◆ Input records:
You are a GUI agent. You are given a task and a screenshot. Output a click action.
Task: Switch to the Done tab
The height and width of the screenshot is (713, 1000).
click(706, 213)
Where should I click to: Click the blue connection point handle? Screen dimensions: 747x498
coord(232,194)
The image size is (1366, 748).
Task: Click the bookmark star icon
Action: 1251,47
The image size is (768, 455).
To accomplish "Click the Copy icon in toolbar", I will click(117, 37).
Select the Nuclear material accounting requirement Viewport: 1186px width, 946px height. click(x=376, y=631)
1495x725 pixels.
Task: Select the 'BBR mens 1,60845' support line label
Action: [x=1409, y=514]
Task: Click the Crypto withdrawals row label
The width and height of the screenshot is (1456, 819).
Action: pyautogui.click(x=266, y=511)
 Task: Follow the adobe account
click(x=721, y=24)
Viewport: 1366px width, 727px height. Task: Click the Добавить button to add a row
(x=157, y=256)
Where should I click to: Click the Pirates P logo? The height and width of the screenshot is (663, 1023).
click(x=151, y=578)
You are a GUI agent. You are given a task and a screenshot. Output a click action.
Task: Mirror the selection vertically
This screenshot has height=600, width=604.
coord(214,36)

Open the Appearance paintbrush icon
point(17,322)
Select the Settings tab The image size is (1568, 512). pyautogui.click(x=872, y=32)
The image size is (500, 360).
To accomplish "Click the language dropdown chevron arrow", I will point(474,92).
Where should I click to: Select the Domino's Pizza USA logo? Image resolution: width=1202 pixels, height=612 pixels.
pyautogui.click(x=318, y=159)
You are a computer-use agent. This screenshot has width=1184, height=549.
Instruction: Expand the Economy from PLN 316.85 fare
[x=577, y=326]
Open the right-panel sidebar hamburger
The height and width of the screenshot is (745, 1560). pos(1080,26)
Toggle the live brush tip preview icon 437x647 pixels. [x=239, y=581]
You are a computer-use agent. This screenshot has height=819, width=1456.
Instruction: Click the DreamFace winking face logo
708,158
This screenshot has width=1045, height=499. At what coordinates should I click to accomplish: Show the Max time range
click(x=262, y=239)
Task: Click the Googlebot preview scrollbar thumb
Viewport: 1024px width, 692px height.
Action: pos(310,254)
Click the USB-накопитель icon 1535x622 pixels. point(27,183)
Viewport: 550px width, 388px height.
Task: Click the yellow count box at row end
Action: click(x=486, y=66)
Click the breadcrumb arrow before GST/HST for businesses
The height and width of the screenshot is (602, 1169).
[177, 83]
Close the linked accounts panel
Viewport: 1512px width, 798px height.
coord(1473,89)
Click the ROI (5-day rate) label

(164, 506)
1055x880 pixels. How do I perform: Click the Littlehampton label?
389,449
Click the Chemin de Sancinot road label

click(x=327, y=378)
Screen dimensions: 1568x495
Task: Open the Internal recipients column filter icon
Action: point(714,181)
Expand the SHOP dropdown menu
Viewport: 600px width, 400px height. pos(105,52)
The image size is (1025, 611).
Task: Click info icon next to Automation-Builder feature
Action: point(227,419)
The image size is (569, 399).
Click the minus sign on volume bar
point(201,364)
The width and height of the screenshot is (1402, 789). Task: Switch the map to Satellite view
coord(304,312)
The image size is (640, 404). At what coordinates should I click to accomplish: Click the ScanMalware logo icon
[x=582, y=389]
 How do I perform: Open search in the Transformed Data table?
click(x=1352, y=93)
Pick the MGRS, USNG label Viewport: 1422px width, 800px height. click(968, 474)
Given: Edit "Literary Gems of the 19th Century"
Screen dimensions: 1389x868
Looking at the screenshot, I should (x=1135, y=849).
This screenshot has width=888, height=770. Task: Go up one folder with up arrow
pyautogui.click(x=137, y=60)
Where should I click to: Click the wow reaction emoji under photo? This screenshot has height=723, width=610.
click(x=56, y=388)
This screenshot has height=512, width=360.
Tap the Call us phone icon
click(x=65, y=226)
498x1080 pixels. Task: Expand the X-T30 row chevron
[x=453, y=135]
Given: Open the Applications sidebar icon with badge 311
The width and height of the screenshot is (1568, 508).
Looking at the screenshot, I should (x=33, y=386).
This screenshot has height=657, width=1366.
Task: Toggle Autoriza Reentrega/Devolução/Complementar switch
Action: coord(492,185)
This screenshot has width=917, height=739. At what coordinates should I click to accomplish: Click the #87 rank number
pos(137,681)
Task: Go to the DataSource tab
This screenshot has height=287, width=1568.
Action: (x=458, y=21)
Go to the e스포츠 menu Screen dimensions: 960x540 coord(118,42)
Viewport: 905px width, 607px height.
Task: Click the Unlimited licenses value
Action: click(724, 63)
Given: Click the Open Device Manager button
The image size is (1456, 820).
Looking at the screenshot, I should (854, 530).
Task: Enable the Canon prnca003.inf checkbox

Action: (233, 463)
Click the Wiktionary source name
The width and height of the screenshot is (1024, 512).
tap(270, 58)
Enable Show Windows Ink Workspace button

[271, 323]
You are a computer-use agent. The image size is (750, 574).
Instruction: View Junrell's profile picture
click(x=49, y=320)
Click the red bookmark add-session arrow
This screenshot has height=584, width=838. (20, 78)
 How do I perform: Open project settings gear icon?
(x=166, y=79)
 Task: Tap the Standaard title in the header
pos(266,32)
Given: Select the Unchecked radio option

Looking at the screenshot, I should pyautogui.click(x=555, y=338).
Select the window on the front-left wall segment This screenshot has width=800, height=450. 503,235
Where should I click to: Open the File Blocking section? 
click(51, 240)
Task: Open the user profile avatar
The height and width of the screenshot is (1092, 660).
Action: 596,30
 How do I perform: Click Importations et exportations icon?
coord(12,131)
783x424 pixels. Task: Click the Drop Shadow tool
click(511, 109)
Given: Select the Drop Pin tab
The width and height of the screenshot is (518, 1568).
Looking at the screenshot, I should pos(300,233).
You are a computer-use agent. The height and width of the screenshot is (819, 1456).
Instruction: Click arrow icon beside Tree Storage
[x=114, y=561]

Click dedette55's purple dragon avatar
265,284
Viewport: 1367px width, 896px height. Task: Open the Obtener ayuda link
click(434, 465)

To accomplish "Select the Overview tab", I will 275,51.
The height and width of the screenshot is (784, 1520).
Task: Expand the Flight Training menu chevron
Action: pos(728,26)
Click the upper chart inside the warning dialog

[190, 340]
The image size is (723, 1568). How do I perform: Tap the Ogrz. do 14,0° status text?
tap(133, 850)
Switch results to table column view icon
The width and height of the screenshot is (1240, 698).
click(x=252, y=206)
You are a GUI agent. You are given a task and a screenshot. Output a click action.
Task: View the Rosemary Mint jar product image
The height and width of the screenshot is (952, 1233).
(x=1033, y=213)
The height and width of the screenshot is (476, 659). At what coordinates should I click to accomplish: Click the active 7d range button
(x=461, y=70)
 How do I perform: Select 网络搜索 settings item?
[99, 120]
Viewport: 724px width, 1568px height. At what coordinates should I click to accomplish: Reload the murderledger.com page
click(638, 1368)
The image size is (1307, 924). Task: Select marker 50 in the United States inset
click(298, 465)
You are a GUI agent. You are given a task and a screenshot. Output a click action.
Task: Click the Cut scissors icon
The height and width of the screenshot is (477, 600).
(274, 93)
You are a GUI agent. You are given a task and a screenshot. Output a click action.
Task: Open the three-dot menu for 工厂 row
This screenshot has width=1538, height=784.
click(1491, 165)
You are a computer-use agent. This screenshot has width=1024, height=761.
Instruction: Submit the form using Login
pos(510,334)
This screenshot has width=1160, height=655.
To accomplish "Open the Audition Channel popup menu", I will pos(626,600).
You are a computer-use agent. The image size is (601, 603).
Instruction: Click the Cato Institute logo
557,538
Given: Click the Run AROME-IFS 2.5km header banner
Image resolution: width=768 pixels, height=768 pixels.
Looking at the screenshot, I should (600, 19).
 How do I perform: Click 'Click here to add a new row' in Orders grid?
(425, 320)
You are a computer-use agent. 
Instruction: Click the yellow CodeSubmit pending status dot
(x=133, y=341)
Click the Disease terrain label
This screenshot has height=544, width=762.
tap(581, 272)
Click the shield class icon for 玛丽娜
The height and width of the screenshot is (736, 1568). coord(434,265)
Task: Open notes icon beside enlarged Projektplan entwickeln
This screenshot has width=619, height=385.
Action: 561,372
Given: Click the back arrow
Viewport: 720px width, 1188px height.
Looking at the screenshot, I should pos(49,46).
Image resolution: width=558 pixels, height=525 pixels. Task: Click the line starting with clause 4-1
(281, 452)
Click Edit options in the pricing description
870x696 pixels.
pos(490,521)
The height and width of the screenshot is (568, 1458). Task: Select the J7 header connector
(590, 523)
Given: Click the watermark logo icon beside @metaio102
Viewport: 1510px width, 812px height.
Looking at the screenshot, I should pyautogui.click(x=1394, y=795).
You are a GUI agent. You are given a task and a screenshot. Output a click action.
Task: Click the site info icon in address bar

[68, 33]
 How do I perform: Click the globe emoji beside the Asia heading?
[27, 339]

◆ Task objective: From the material above, copy exactly the lines between the line holding "498x1080 pixels. Task: Expand" and the line holding "Given: Open the", inclusive, and only those.

◆ Output of the task:
498x1080 pixels. Task: Expand the X-T30 row chevron
[x=453, y=135]
Given: Open the Applications sidebar icon with badge 311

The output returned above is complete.